The company said that with its sale its 160,000-cbm LNG carrier Golar Seal (built 2013) to Hoegh LNG for $184.3m during the quarter, which released about $94.4m after the repayment of associated debt, it has sufficient funds to make the initial payment on the newbuilding option if by 30 June 2023.
CoolCo turned in net income of $70.1m for the first quarter of 2023, a huge hike from the $15.1m reported shortly after the company started trading in January 2022.
The company, which listed on the New York Stock Exchange on 17 March, saw its operating revenues more than double to $98.6m, up from $44.1m in the comparable quarter of 2022.
It reported marginally higher average time charter equivalent earnings for the first quarter up at $83,700 per day from $83,600 per day in the last three months of 2022.
CoolCo chief executive Richard Tyrrell identified three milestones for the company.
He said these are fixing its ship which falls open in September and the two LNG carriers that become available in 2024 — which he said are “currently trading at rates well below market levels”.
In addition, he said if the company exercises the option to acquire the two ships, CoolCo could add further earnings backlog by securing charters for those vessels and funding them with a mix of debt and cash on hand.
“The term market for modern LNG carriers has demonstrated both strength and stability, reflecting the long-term nature of the LNG business and the sector’s supportive fundamentals,” he said. “For the few owners with available tonnage, including CoolCo, charterers have remained eager to secure multi-year charters at attractive rates for owners.”
Tyrrell added: “This stands in sharp contrast to the seasonal lows and high volatility of the spot market, which is currently made up almost entirely of sublets, rather than owners with available tonnage.”
During the quarter CoolCo said one of its vessels started a three-year charter on 11 February at a rate that averages $120,000 per day over the hire period.

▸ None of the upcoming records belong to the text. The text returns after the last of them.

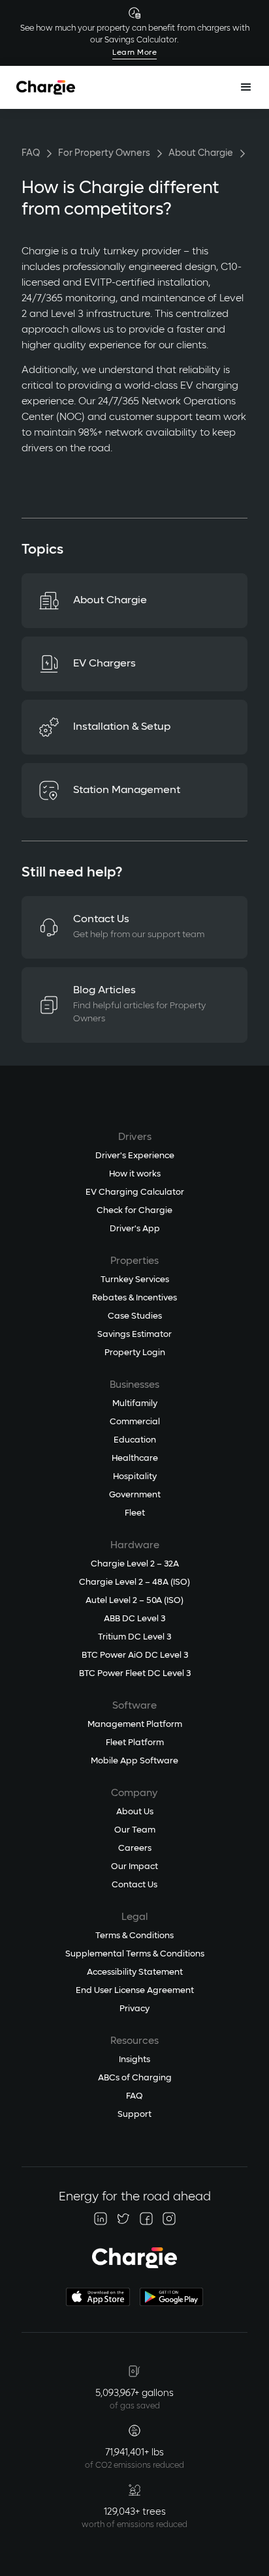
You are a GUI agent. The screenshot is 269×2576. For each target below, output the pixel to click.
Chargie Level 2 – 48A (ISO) (134, 1582)
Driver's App (135, 1229)
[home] (45, 87)
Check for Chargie (134, 1210)
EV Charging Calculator (135, 1192)
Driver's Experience (134, 1156)
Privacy (134, 2009)
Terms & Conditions (134, 1936)
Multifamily (134, 1404)
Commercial (135, 1422)
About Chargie (200, 153)
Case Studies (135, 1316)
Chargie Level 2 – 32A (135, 1564)
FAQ (31, 153)
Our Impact (134, 1867)
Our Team (134, 1830)
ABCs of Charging (135, 2078)
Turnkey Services (135, 1280)
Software (134, 1706)
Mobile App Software (134, 1761)
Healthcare (135, 1458)
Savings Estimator (134, 1334)
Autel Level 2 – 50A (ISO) (134, 1600)
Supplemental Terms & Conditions (134, 1954)
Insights (134, 2060)
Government (135, 1495)
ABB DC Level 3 (134, 1619)
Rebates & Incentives (134, 1298)
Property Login (134, 1353)
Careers (134, 1848)
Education (135, 1440)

On 17 May, the company said it had fixed one of its tri-fuel diesel-electric vessels to an energy major in a multi-year deal starting in early 2024.
The CEO also highlighted the company’s ESG report for 2022 which he said shows the annual efficiency ratio for CoolCo’s fleet dropped by 4.5%.
He said the company’s new performance plan includes upgrades to its TFDE vessels that are expected to reduce its annual efficiency ratio to 6.4 by 2030, a 35% reduction from 2019 levels.